Marc Hedrick - President, CEO
No, Greg, I really appreciate those comments. It's a good question.
There is some benefit in some of the more preliminary Phase I type of clinical work that's gone on around the world. Notwithstanding any discussion about our intellectual property, which is very robust in terms of numbers of patents and the geographical coverage of our patent portfolio -- and that's a discussion that we can have downstream, when we have lots of revenue and market presence, and we'll talk about that.
But specifically related to your question, you can only go so far with that preliminary data.

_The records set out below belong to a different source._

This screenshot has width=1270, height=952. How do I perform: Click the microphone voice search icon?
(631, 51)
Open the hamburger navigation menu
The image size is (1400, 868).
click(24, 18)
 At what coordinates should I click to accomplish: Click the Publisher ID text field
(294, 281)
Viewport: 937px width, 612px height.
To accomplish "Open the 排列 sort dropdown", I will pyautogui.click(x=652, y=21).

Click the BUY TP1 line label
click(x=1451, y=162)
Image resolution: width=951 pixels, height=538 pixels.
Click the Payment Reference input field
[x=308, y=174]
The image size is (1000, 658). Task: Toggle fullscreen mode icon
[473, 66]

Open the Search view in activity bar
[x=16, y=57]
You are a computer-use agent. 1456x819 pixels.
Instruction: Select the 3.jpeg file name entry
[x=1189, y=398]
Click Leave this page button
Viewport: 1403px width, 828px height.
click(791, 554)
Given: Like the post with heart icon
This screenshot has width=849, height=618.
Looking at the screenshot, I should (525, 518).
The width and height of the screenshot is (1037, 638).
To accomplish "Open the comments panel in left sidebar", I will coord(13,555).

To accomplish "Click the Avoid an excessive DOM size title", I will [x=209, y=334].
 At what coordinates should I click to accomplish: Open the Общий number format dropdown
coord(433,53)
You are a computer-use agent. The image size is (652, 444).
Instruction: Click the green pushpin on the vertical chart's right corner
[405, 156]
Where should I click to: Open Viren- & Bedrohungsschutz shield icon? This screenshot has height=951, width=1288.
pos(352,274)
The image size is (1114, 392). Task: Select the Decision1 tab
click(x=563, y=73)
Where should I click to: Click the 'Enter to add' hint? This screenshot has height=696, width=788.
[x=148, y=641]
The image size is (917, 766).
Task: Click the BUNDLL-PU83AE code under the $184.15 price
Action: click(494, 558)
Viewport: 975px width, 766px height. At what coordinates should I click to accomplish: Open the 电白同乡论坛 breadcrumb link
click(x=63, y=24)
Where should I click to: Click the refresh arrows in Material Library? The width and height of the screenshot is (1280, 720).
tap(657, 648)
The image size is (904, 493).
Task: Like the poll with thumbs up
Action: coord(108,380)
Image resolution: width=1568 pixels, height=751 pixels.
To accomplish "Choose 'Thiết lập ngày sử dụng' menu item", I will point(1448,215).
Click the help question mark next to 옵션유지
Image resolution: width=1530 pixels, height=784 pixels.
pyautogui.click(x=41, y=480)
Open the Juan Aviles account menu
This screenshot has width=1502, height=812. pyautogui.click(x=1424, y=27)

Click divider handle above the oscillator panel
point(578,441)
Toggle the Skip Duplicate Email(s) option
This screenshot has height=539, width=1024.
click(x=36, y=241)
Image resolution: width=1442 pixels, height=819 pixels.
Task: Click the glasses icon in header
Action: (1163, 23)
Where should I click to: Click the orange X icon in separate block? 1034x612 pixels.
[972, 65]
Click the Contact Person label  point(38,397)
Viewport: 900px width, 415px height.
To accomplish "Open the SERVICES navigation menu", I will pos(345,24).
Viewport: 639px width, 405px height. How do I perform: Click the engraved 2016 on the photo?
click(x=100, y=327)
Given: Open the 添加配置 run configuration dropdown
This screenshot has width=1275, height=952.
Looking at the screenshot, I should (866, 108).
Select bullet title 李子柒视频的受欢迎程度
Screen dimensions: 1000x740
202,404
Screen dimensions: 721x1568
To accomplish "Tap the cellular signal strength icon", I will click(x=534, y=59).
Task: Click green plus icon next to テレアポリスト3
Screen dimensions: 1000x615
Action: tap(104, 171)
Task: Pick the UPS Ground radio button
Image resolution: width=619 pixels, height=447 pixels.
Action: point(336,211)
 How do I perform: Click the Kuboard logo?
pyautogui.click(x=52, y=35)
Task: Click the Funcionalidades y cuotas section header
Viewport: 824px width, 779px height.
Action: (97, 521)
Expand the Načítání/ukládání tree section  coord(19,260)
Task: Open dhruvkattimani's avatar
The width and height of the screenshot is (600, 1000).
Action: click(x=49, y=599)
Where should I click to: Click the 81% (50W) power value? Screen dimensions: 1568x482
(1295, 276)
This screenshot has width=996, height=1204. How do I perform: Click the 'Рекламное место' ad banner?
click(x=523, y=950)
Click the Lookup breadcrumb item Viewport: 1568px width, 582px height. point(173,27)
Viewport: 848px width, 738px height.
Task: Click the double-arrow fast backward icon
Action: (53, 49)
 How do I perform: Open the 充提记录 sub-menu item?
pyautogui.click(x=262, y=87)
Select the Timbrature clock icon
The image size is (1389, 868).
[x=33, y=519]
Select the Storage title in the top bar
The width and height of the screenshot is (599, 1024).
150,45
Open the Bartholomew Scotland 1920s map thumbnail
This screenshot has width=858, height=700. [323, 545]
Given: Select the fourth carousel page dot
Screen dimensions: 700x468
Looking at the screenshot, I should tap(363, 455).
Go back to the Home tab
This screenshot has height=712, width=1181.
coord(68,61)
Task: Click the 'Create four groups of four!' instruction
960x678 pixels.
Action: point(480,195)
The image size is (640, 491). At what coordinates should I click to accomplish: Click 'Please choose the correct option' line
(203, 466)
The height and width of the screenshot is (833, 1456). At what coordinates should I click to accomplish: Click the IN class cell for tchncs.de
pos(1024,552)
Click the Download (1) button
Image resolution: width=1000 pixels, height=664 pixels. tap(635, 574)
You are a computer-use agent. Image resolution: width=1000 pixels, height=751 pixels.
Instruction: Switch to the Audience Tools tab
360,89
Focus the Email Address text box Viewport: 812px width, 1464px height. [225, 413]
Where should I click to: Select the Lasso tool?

What we hear from FDA and, frankly, what we hear from a litany of partnership discussions is: show us really robust Phase II or late-stage clinical data that shows separation of the curves between treated and placebo-controlled patients. And there is just no substitute for doing that.
It's very difficult to compare what one guy is doing in his garage with what's going on at the Mayo Clinic or at UCLA. I can tell you there are a number of approaches that people are utilizing to take adipose tissue out of patients and do something to it, and then put it back into that patient or someone else. And it's very difficult to compare.
You have to pick an approach, and you have to build the regulatory file around that, show that it's safe. People have died by rogue doctors and clinics putting adipose-related products back into patients, even autologously. The FDA is mindful of that and, by golly, they are going to regulate it.
But they're trying to do that in a way that doesn't stifle what -- the positive side of getting treatments to patients, but also trying to protect patients. I see the struggle that the FDA has had, and I think they've done a tremendous job, to be perfectly honest, with wrestling with those two issues.
Greg Huston - Analyst
Has this driven -- has this caused your phone to ring with people who are trying to advance this science, but now recognizing that perhaps they need to work in a framework that might be viewed more favorably by the FDA?
Marc Hedrick - President, CEO
I think that's a fair statement. I think that really positions us nicely, given all the work we've done and where we are with the field. If we can get clinical approval -- or get through our Phase III, get FDA approval on a clinical indication, that will just take us from a position of leadership to whatever that next level is.
Greg Huston - Analyst
Right, right. Well, thank you again for a very, very good call.
Marc Hedrick - President, CEO
Great. Well, Greg, thank you.
And as always to everyone that participated on the call, I would like to thank everyone for their thoughtful questions. For those of you that have been actively following us over the years, we're just very appreciative for your continued interest.
There've been a lot of shares turned over in the last couple of weeks. And for those of you that are new to the Company and the technology, we really welcome you aboard.
Going back to the last two quarterly calls, as I was reviewing those, I noted that I very clearly told you that our focus was going to narrow; and indeed it has. We are going to continue to narrow and maintain a laser focus on what we think is going to drive shareholder value.
I also told you that our expenses are going to be reduced, and they have. And we are going to continue to put emphasis on that area, be good stewards of our resources.
I also told you that we are going to be substantially on track with regard to our forecasting milestones. And thus far we have, and our goal is to continue delivering on those.
So we'll keep you updated. We have recently updated corporate presentations on our websites that are available from our recent conferences. Please feel free to take a look at those. Reach out to myself or Tiago or Shawn Richardson in Investor Relations. And once again, thank you for your interest and continued support. Have a good evening.
Operator
Thank you. This concludes today's teleconference. Please disconnect your lines at this time and have a wonderful day.